The word for making such choices, so often unsaid in American politics, is “rationing.” All health-care systems, no matter how wealthy, require some form of it, because advances in technology always outpace the ability to pay for them. But there are (at least) two ways to decide who gets what in a health-care system. One of them is to let the market sort it out: those with the most money get the most care. The other is through triage: society seeks to determine, within a given budget, the most effective treatment for the greatest number of people. The difference between these two approaches is significant.
We tend to think about systems in terms of our personal motivations. But systems have their own logic. A market system may be driven by individuals or corporations seeking profits, but the primary function of the market itself is to grow. That is why growth, not profit, is the conventional measure of economic health. Similarly, a health-care system may be driven by individuals seeking to improve their own health, but the primary function of the health-care system itself is (or ought to be) to ensure the overall health of society. Within each realm, these goals can sometimes be in conflict. The success of banks at maximizing profits for a time by extending shaky loans to prospective homebuyers, for instance, has resulted in a recession (i.e., negative growth). Similarly, individuals acting on various beliefs about health care—say, that vaccination leads to autism—can cause the health of society as a whole to decline. More important, though, is that these two realms themselves be understood as independent. Societal health and economic growth are not mutually exclusive, but they are in tension, and when we confuse one with the other, problems occur.

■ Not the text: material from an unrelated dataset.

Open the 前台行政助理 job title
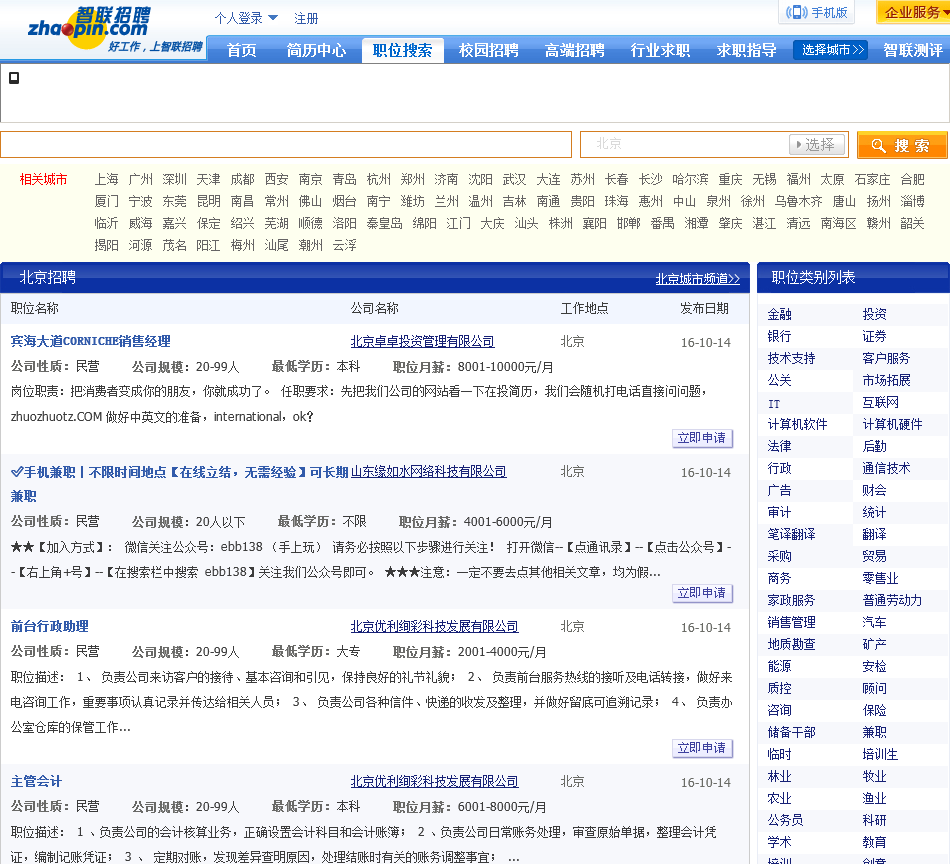The width and height of the screenshot is (950, 864). coord(50,626)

In Overtreated, Shannon Brownlee argues that the major problem of health care in the United States is not that there is too little but that there is too much. “We know that people who don’t get enough care have a higher risk of death,” Brownlee told me. “About 20,000 Americans die prematurely each year from lack of access. But getting unnecessary care isn’t any better for you. In fact, about 30,000 Medicare recipients die each year from overtreatment. This sounds counterintuitive until you think about the fact that practically any medical treatment you can name poses some risk.” For instance, doctors regularly test prostate-specific antigen levels in men to see if they have early signs of prostate cancer. As Maggie Mahar, the author of Money-Driven Medicine, explained it to me, this sounds like due diligence, but in fact the National Cancer Institute does not recommend routine PSA testing, because the majority of older men diagnosed with this slow-growing cancer will die of something else before they experience any overt symptoms, whereas if they are treated for prostate cancer, many will experience such side effects as erectile dysfunction, incontinence, and sometimes even death. “When I was at a conference in Berlin last spring, doctors from other countries were shocked that we still do routine PSA testing,” Mahar said. Why do we do it then? “Urologists stand to gain. The prostate-testing market is worth $200 million to $300 million annually. And no doubt many urologists believe they are saving lives.”
Overtreatment, of course, is another word for growth, and it is the natural consequence of a market-driven system. A triage approach, meanwhile, would save money, both by removing some (though not all) of the incentive to overtreat and by simply eradicating the massive bureaucracy that currently is required just to figure out who is paying for what. Physicians for a National Health Care Program notes that “private insurance bureaucracy and paperwork consume one-third of every health care dollar” and that going to a single-payer system “would save more than $350 billion per year.”
So the mystery remained. Why is single payer off the table? At Conyers’s meeting, it was Dr. Zarr who presented what at first seemed to be the most plausible theory. “You’ve got to get rid of the middleman,” he said, “and that middleman is the private health-insurance industry. And they have got to go.”